# [Instructions for the task]
Find the line containing "Click the 维护 maintenance button" in the entries; transcribe it and all remaining lines through the end, exactly as they appear, but not the pictures.

Stored items
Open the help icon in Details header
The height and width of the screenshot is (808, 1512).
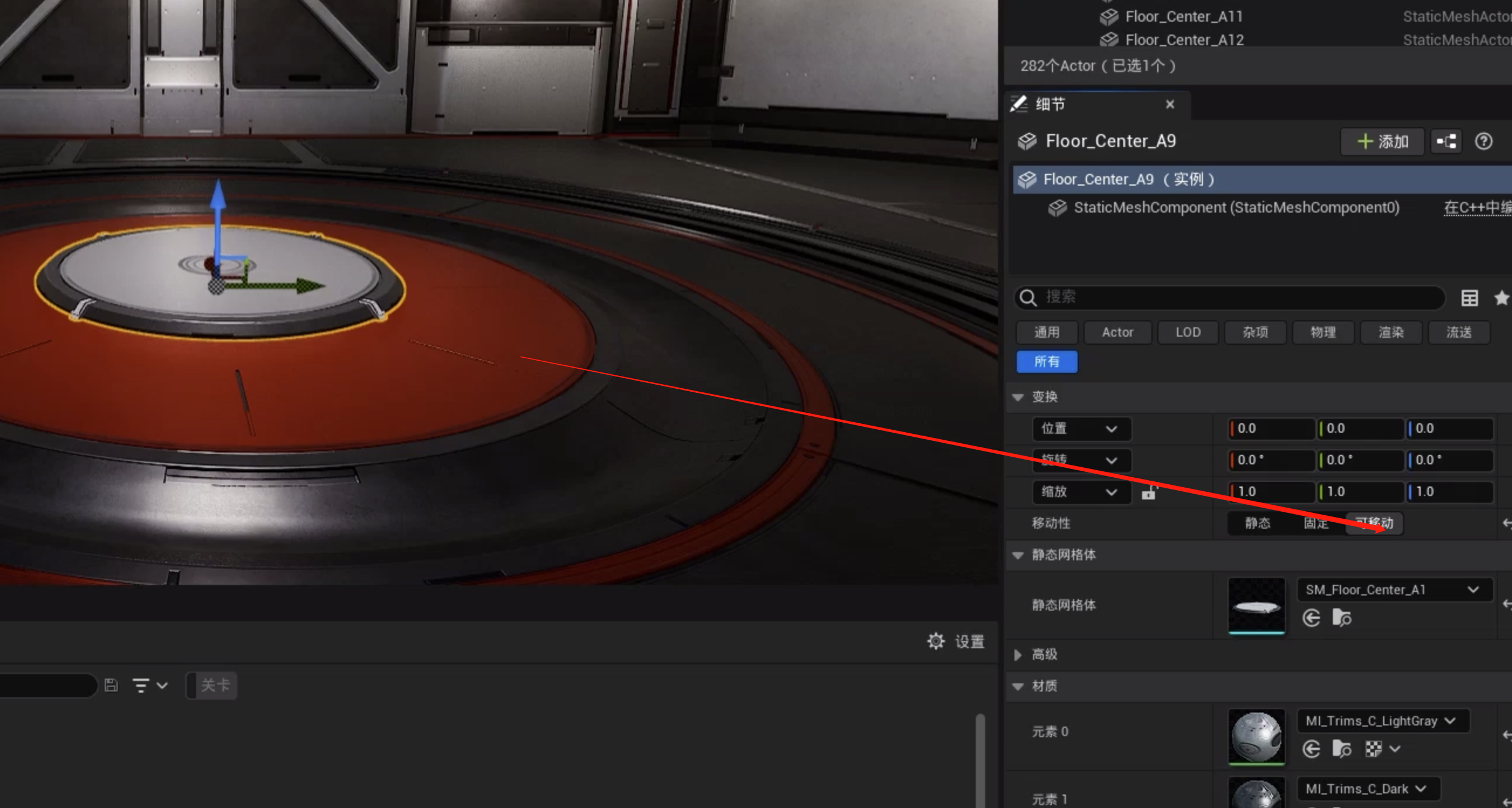pos(1483,142)
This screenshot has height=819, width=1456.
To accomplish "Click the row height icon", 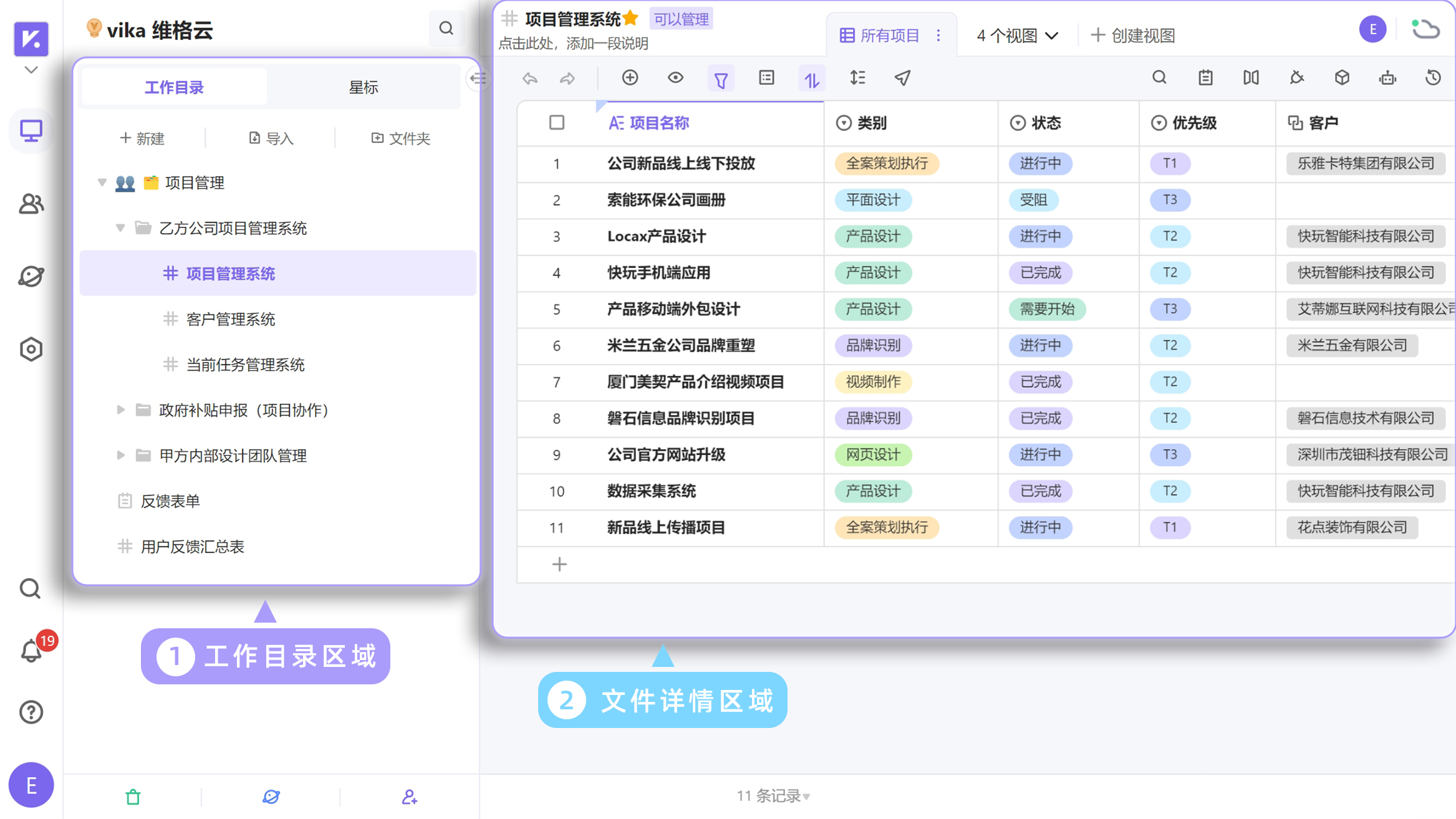I will (857, 78).
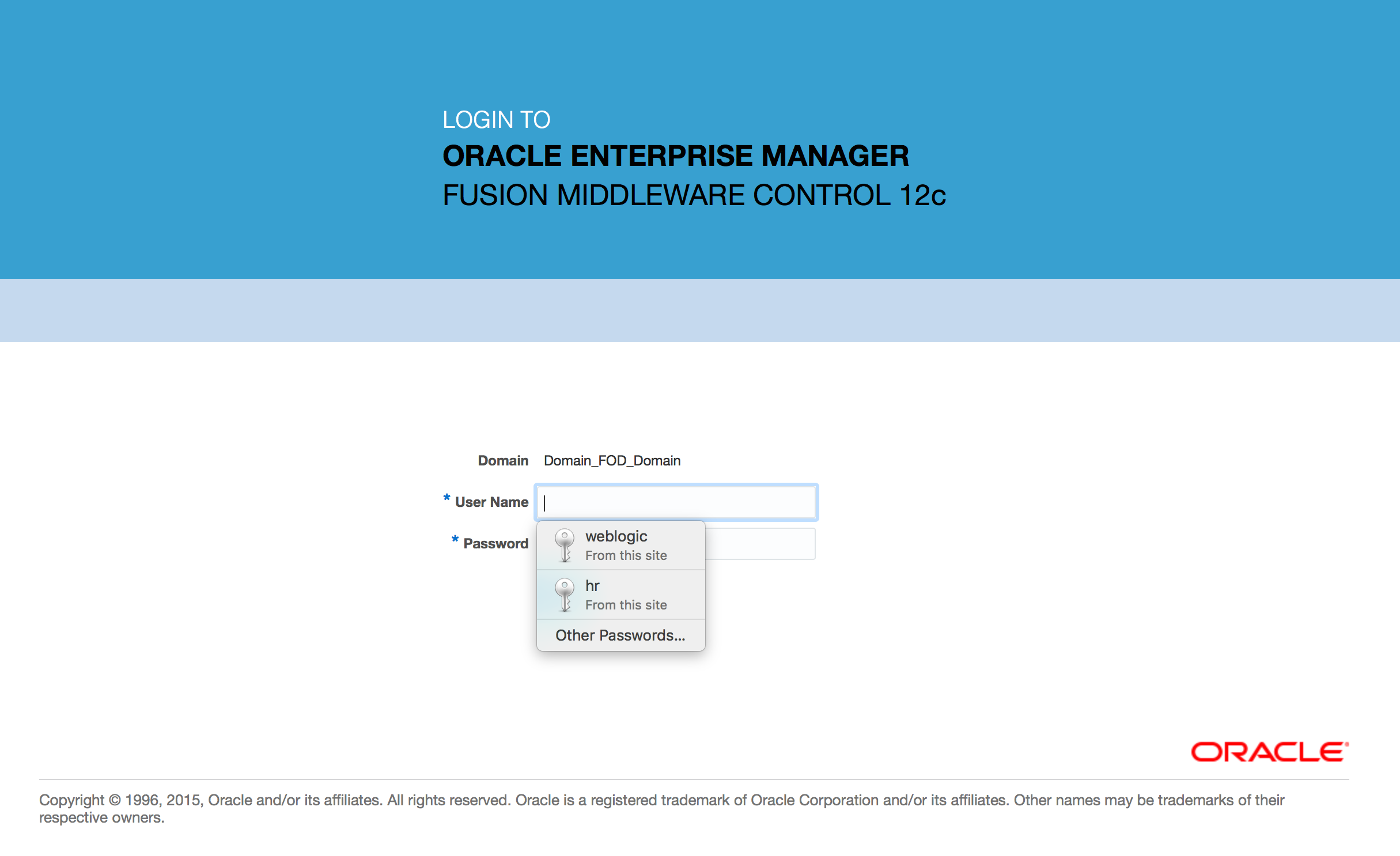
Task: Click the LOGIN TO heading text
Action: [496, 120]
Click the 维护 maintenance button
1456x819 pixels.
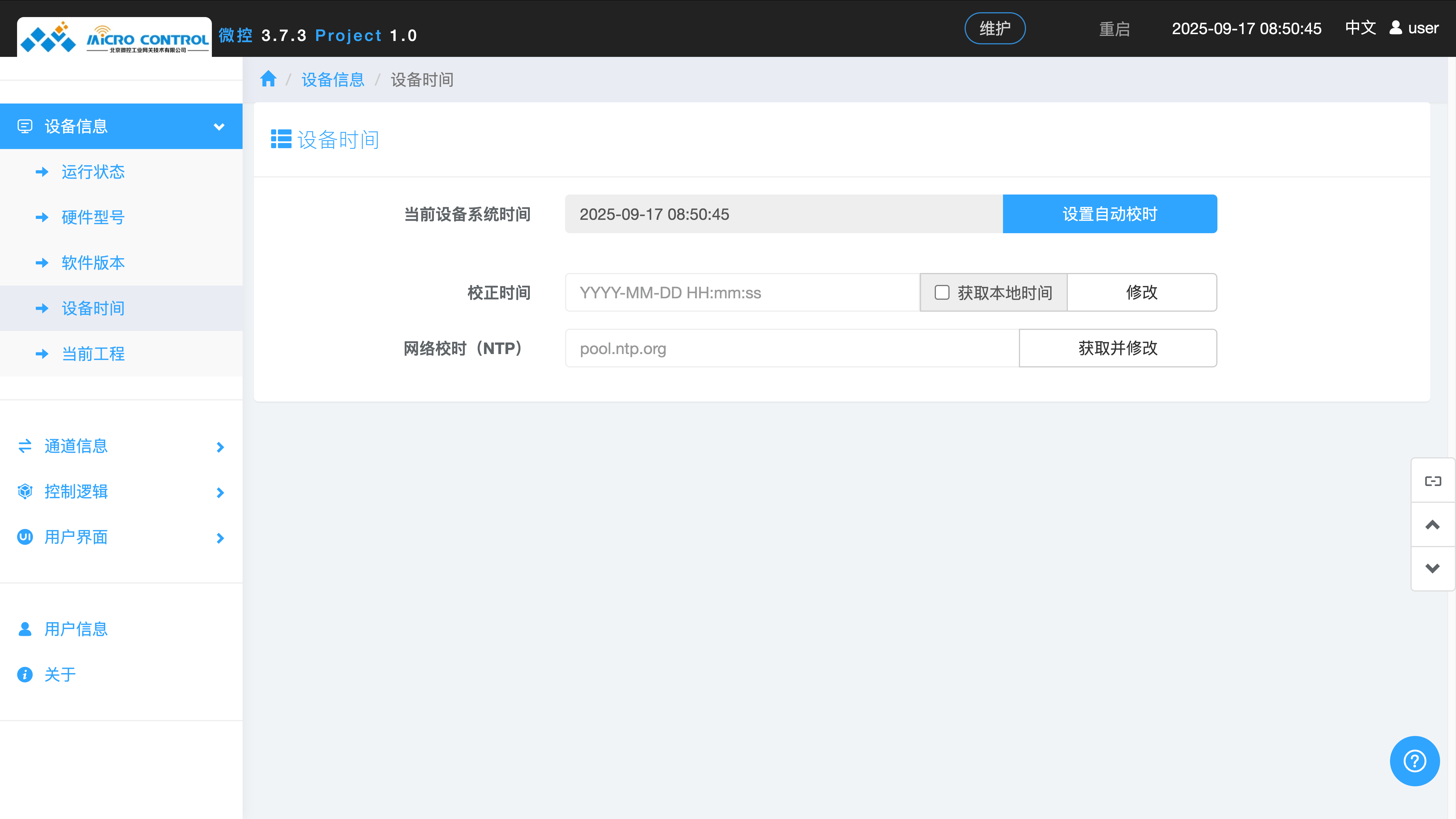(x=994, y=28)
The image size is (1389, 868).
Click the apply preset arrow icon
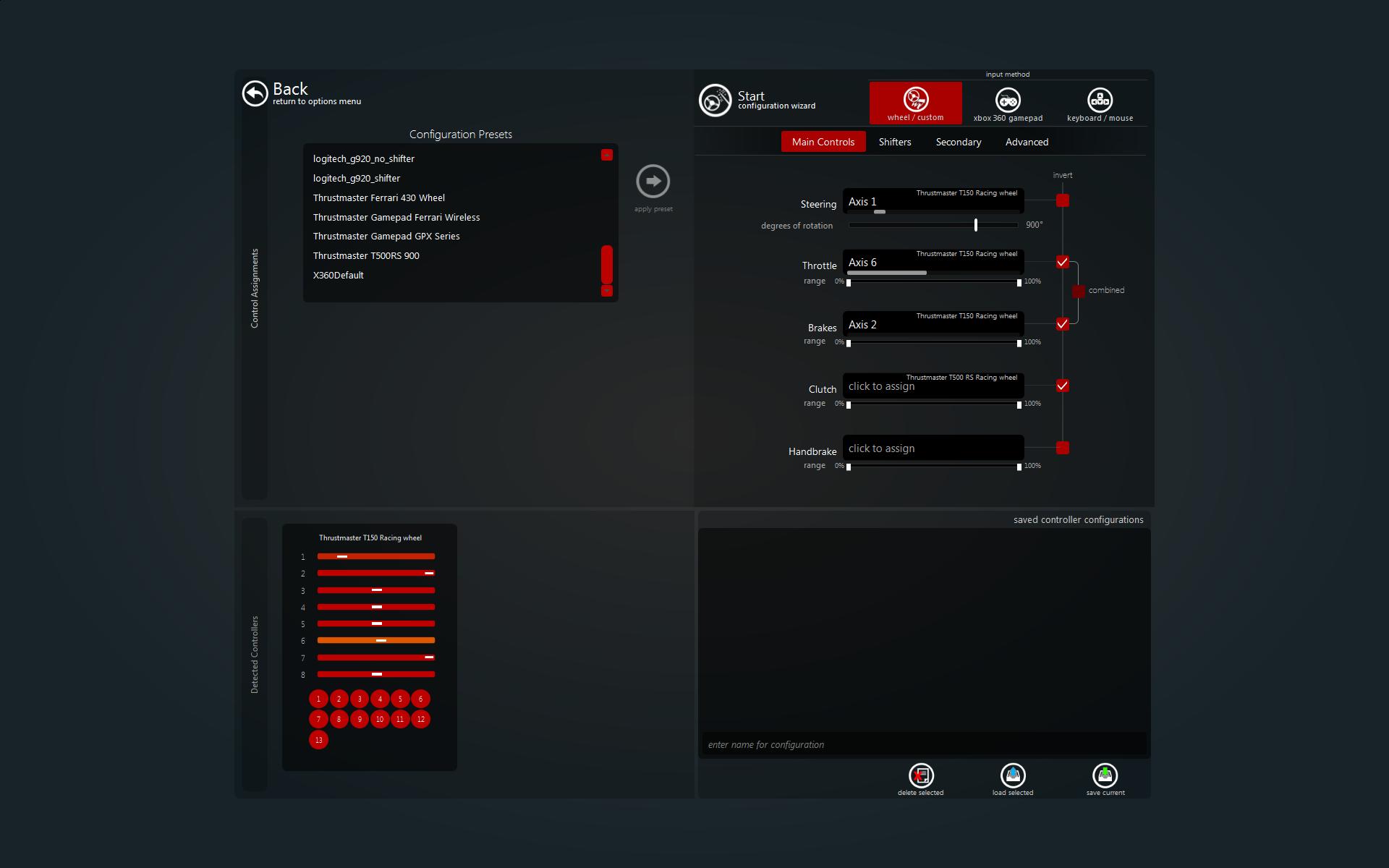[x=653, y=182]
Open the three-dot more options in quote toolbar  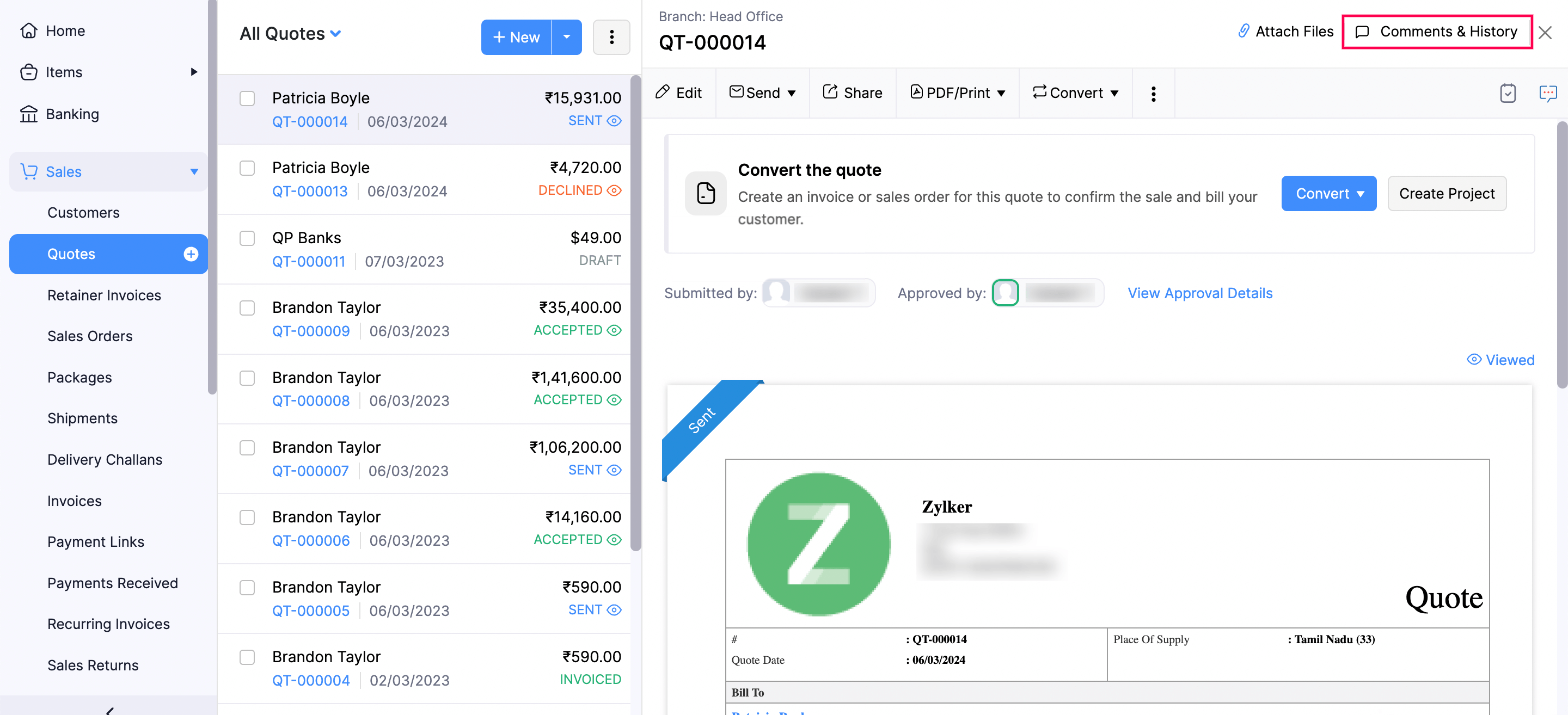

# [Answer box]
Click the 维护 maintenance button
1456x819 pixels.
(x=994, y=28)
The image size is (1389, 868).
Click the apply preset arrow icon
[x=653, y=182]
Open the three-dot more options in quote toolbar  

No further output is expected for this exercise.